Start of Supplied entries

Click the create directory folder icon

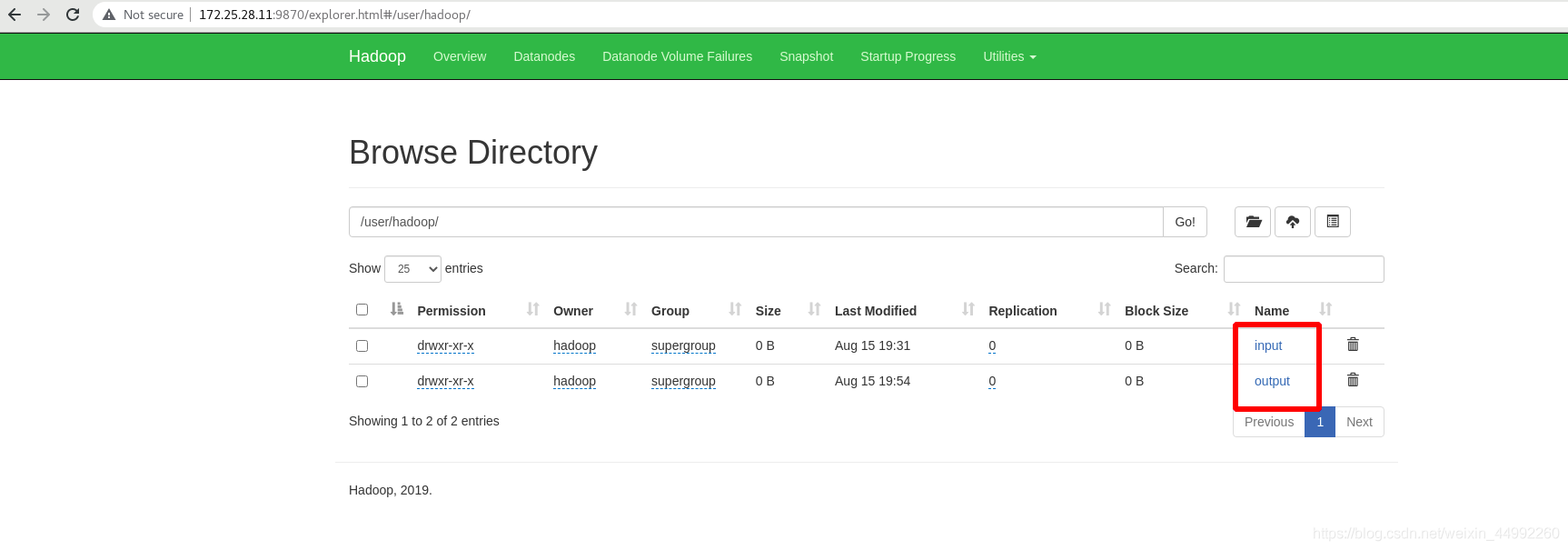click(1253, 222)
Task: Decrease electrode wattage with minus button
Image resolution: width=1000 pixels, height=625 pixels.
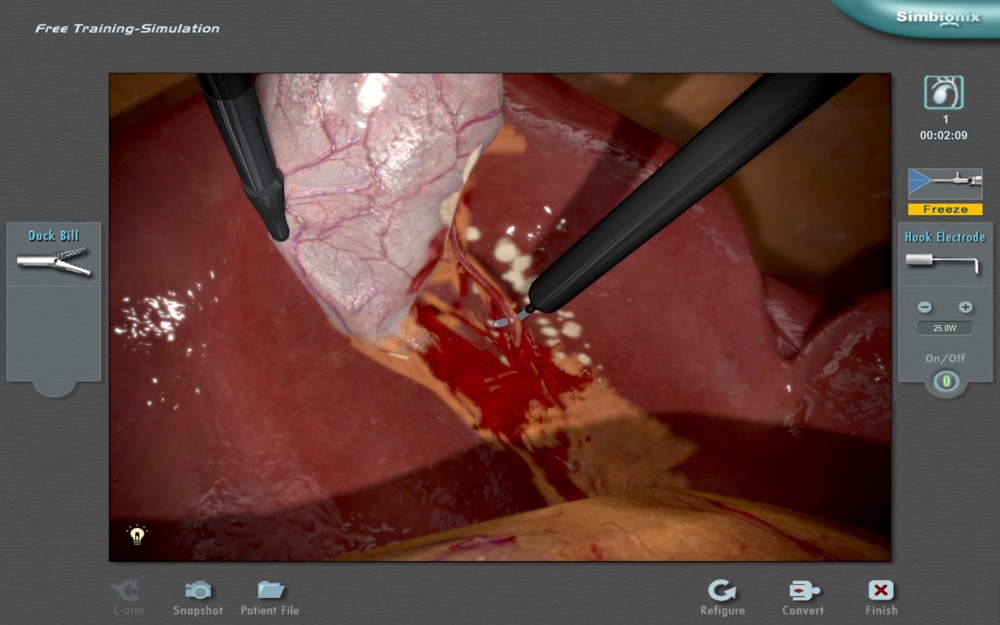Action: pyautogui.click(x=924, y=307)
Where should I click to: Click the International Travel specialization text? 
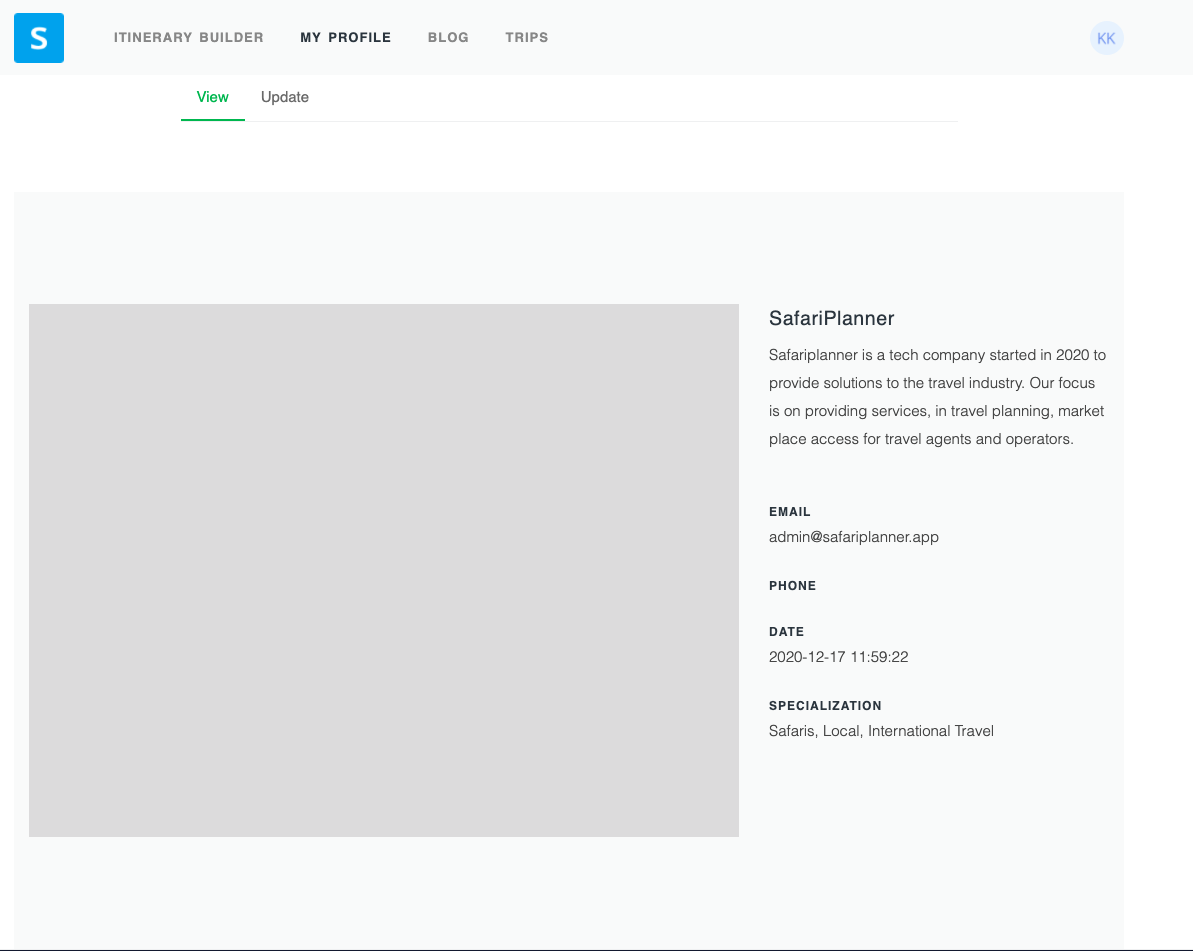931,730
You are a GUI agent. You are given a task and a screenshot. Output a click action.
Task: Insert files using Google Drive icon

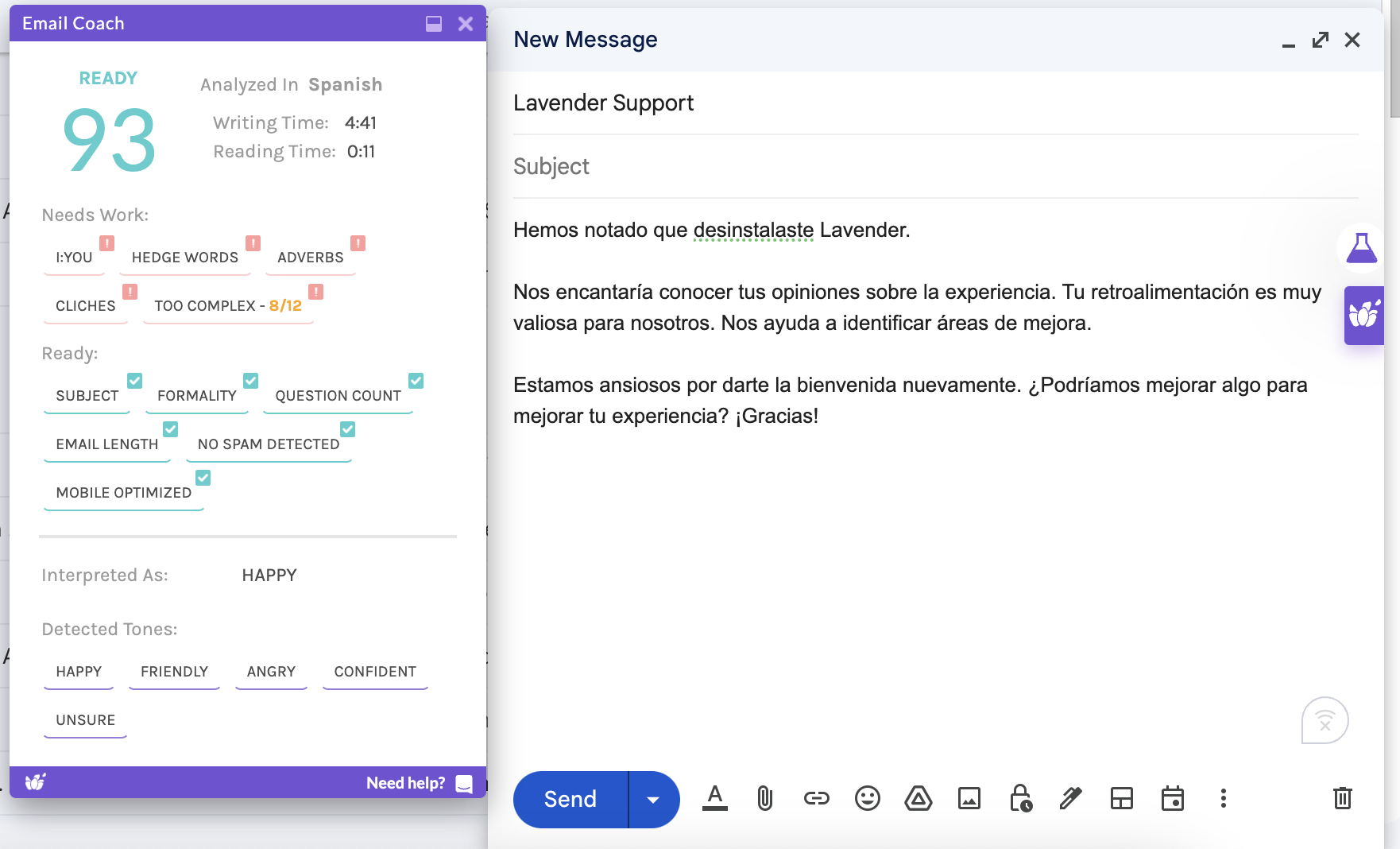pyautogui.click(x=918, y=798)
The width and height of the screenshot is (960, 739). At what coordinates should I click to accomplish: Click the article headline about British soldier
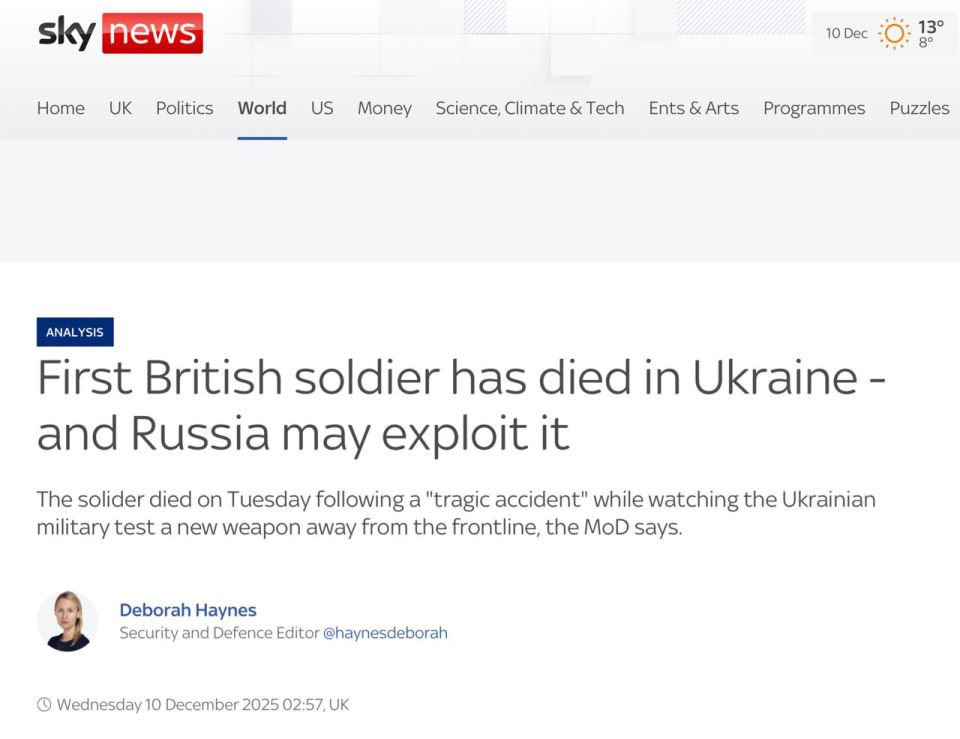(x=462, y=405)
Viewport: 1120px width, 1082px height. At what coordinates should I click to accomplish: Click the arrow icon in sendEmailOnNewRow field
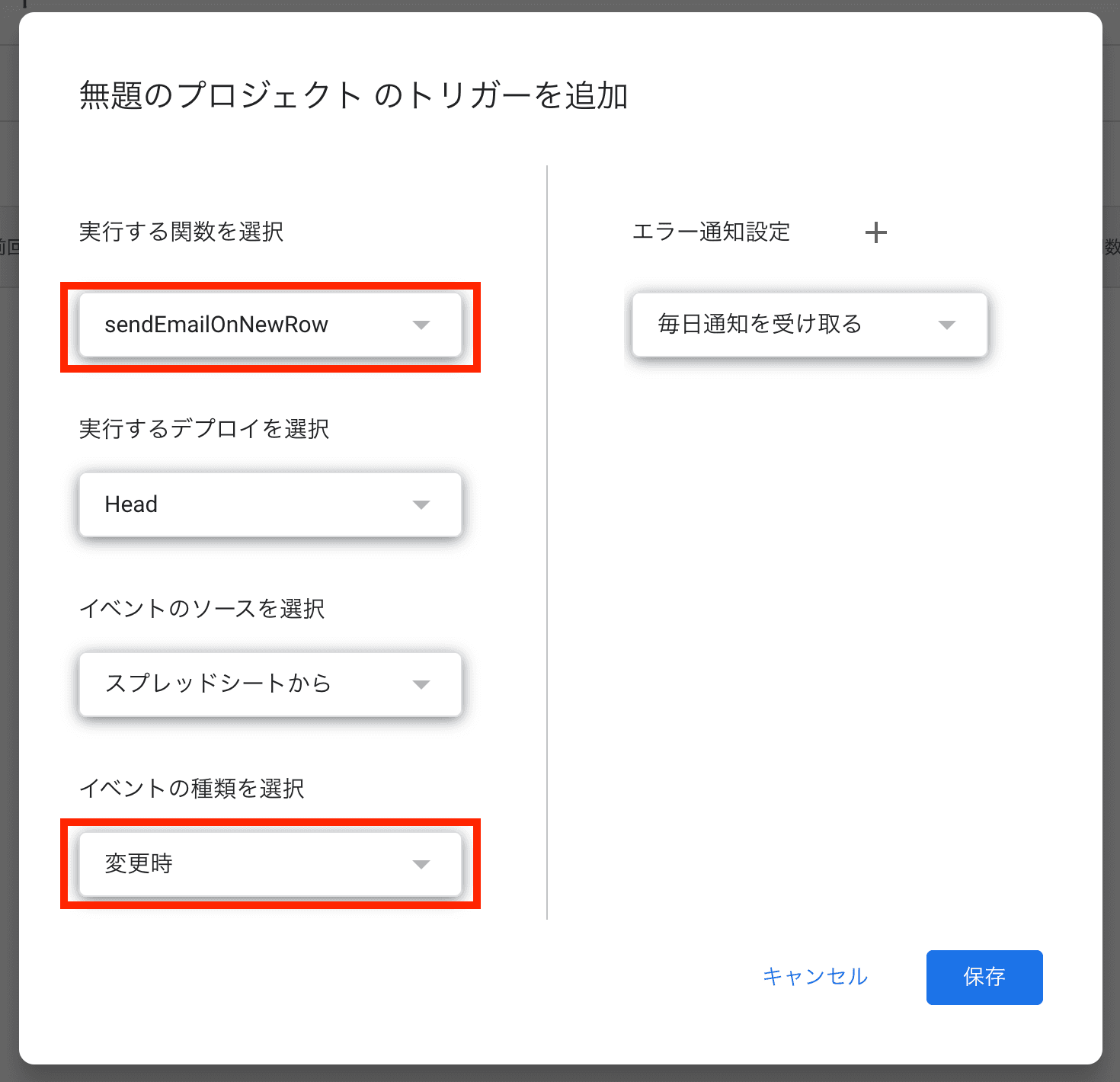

End of Supplied entries

Work request: Reproduce verbatim, and only, the lines starting at the one that contains "You are a GUI" and ending with the final line of the records; leave out the pictures.

Exercise output:
You are a GUI agent. You are given a task and a screenshot. Output a click action.
Task: Insert files using Google Drive icon

pyautogui.click(x=918, y=798)
The width and height of the screenshot is (960, 739). At what coordinates should I click to accomplish: Click the article headline about British soldier
(x=462, y=405)
Viewport: 1120px width, 1082px height. At what coordinates should I click to accomplish: Click the arrow icon in sendEmailOnNewRow field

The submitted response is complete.